Tacettin dergahıyla, restore edilmiş tarihi evleriyle,
otantik sokakları ve el sanatı sergileriyle zaman zaman gitmeyi sevdiğimiz bir
mahalle Hamamönü.
Gittiğimize de değdi. Son gidişimizden bu yana çok daha
güzel olmuş.
Hem restoran, kafe, sanat atölyeleri ve sergileriyle canlıydı, hem
de restore edilen alan fazlalaşmıştı. Sadece sokaklarında dolaşmak bile bizi
memnun etti.
Tabi ki öncelikle Tacettin dergahını ziyaret ettik.
İkindi namazımızı orada kıldık. Mehmed Akif evini beşinci kez yeniden gezdik.
Merhum şehit Muhsin Yazıcıoğlu ve haziredeki diğer zatlara fatihalar
okuduk.
Başta Altındağ Belediye Başkanı Tiryaki olmak üzere,
emeği geçenlere, orada yaşayanlara, yaşamasına katkı verenlere teşekkür ederiz.
Kültürümüzü oluşturan küçük ama önemli ayrıntılar vardır. Kıraathane kavramı da
onlardan biri.
Kökenlerinin
hanlarda ocak başı sohpetlerine, köylerde camilerdeki okuma odalarına,
kasabalarımızın çarşılarındaki çayhanelere dayandığını düşünüyorum.
Çocukken o
okuma odalarında çok masal ve kahramanlık hikayeleri okumuşluğum vardır.
Yaşlılar kütür kütür yanan sobalı okuma odalarında, namazı beklerken ya da
namaz sonrası uzun kış gecelerinde bana kitap okuttururlardı.
Önce 'kahvehane'ye sonra da 'kave'ye dönüşen bu mekanlar
şimdilerde popüler olan buluşma
yerleri'Cafe'lerin gerisinde kaldılar.
Zaten 'boş gezenin boş kalfası' yatağı
yerlerdi. Bunlardan ne kadar fazla varsa o kadar işsizlik var diye düşünürdüm.
Şimdinin modası kafeler için de 'zamane gençliği' yerler algım var.

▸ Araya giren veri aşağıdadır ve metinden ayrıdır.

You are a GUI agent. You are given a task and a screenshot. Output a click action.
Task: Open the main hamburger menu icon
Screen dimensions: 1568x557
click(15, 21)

Nasıl külü biraz karıştırırsanız
altından kor çıkar
ya, bazen bir tür
mutasyona uğramış kültür kalıntılarımızın altından neler çıktığını keşfetmek hoşuma gidiyor.
Bir kaç yıl önce Eskişehir'de
keşfettiğimiz 'Tiryakizade kıraathanesi' de böyle keşiflerimizden birisi oldu.

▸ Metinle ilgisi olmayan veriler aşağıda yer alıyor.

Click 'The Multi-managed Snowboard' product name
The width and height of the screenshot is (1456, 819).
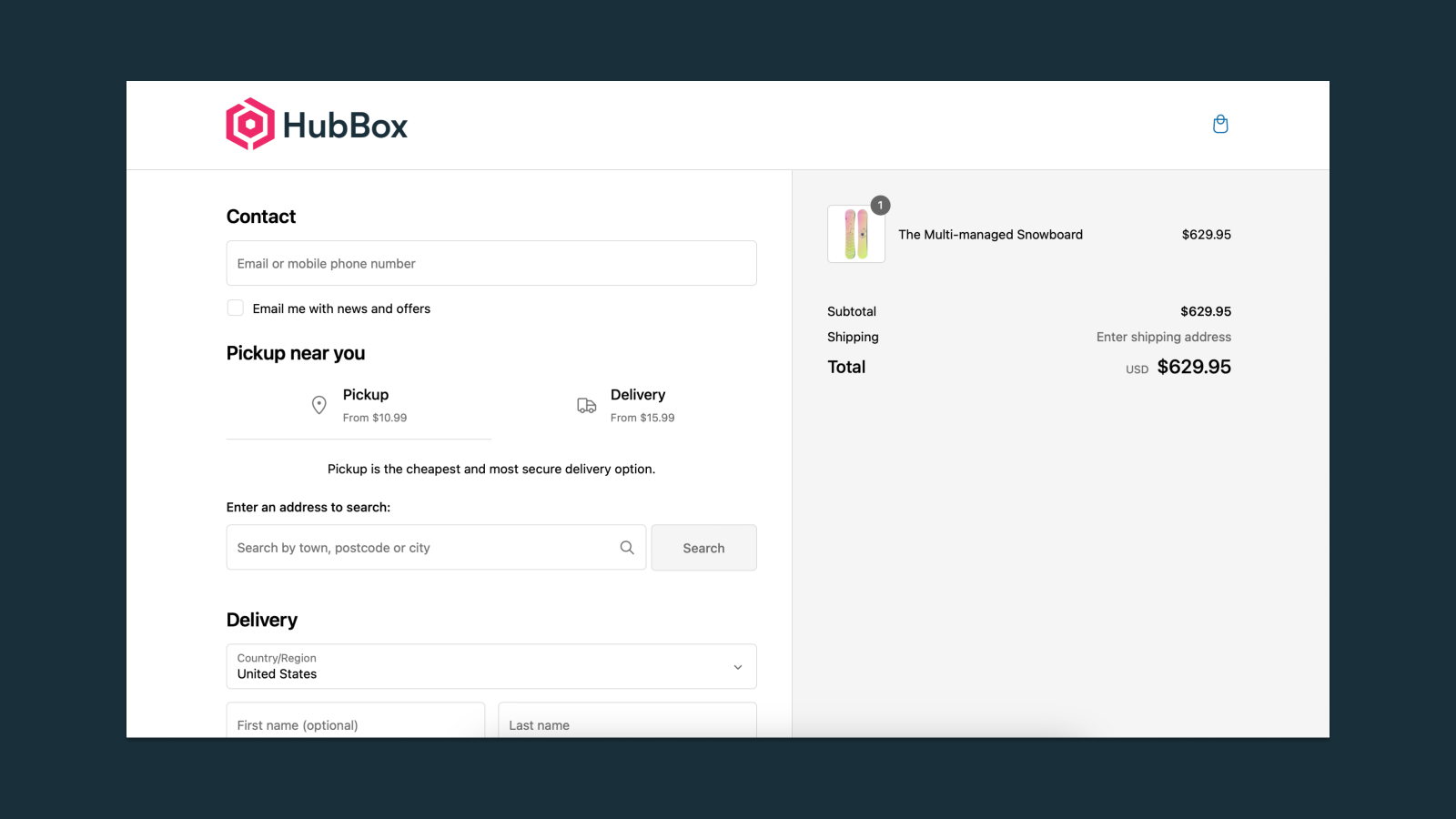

Ama burası gerçekten anlamına uygun bir kıraat yani okuma yeri. İçinde binlerce
kitap, kütüphane gibi masa sandalyeler ve çay ocağı...
Burası hem okumak, hem ders çalışmak, hem sohpet, hem
de bir şeyler yemek içmek için düzenlenmiş. Yeri Eskişehir'in Odunpazarı
semtinde Tiryakizade camiinin altında.
İçerde başka mekanlardan farklı olarak çok sessiz,
saygılı, hoşgörülü ve huzurlu bir hava var.
Biz orada iken bazı gençler ders çalışıyor, bir grup
genç satranç oynuyor, bir başka grup ta sohpet ediyordu. Hiç birinden başka
yerlerde alışık olduğumuz rahatsız edici bir ses ya da davranış görmedim. Ne
güzel...
Burada otururken çay kahve ya da bitki çayı gibi sıcak
içecekler, soğuk meşrubat alabiliyorsunuz. Özel olarak dondurmalı irmik helvası
da bulunduruyorlar. Pahalı da değil.
İkindi namazından sonra biz de oturup bir şeyler yedik
içtik. Çayı da irmik helvasını da beğendik. Etrafı gıpta ile seyrettik, içimden
genç olmak, saatlerce buradaki kitapları karıştırmak geldi.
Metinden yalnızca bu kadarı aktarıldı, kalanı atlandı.